The Chinese government appears to be expanding its control over the games industry, this time setting its sites on social games and networks, according to a guest article on TechCrunch.
When the government gets involved and censors certain content, commenters refer to the game as being "harmonized," as happened with Mafia games during the Summer. But apparently social games are taking a closer look at actions and changing language in their games in an attempt to stay a step ahead of the Chinese censors. For example, players of the popular Happy Farm now pick their neighbors crops, not steal them:
Five Minutes, the developer of the smash hit Happy Farm (the first SNS farm game), confirmed that the terms had been voluntarily changed in an interview with BloggerInsight. This comes as the government is "considering specific social gaming laws and regulations, to be enacted as early as next year ... to end the chaotic market conditions," according to ChinaNews, which scooped the story on Wednesday last week.
The article says that the government has gone so far as to spread doctored news accounts to damage the reputation of popular social games like Happy Farm.

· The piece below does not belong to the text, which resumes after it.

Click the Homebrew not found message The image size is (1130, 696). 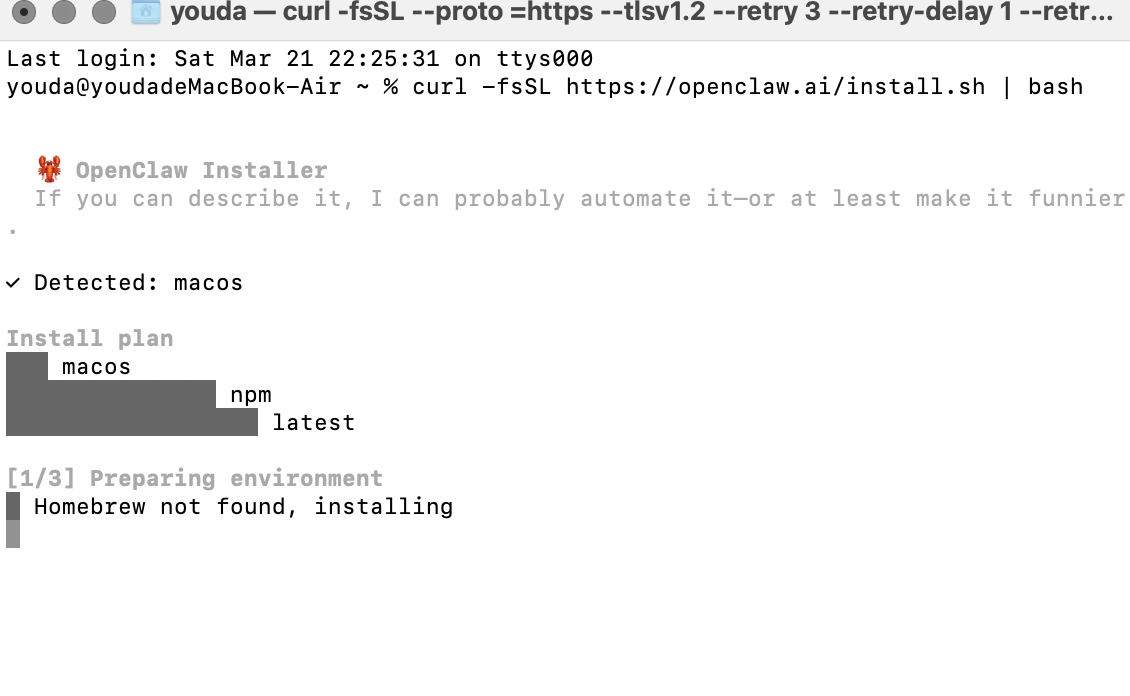point(243,507)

And the threat of regulation is prompting some developers to be proactive to stay ahead of the government:
Although the SNS landscape is splintered, the government is determined to maintain control. There is no Facebook, no single dominant social network for all of China: the top 3 are Qzone, Kaixin001, and RenRen (see chart). When it comes to games, Qzone and Kaixin001 develop everything in-house with games inspired from Facebook, while Renren has a mostly open API so it can tap into outside developers to copy games for them. All have keyword lists and teams responsible for the instant removal of “objectionable” content.
Platforms have borne the responsibility for game regulation until now, but developers may soon become practiced in self-censorship too. The new regulations will likely be similar to those for MMORPGs: a list of “do’s and don’ts” for Chinese social games, according to an industry insider. This could include age ratings or a requirement that social games be suitable for players of all ages.
The article concludes with a warning to Western game developers hoping to tap into the Chines market:
The China market is seductive, but outside game companies should proceed with caution. Foreign developers would be wise to cultivate political ties and partner with or build a local studio, as Popcap Games did. Also, be sure your games promote "harmonious social values" -- Mafia Wars need not apply.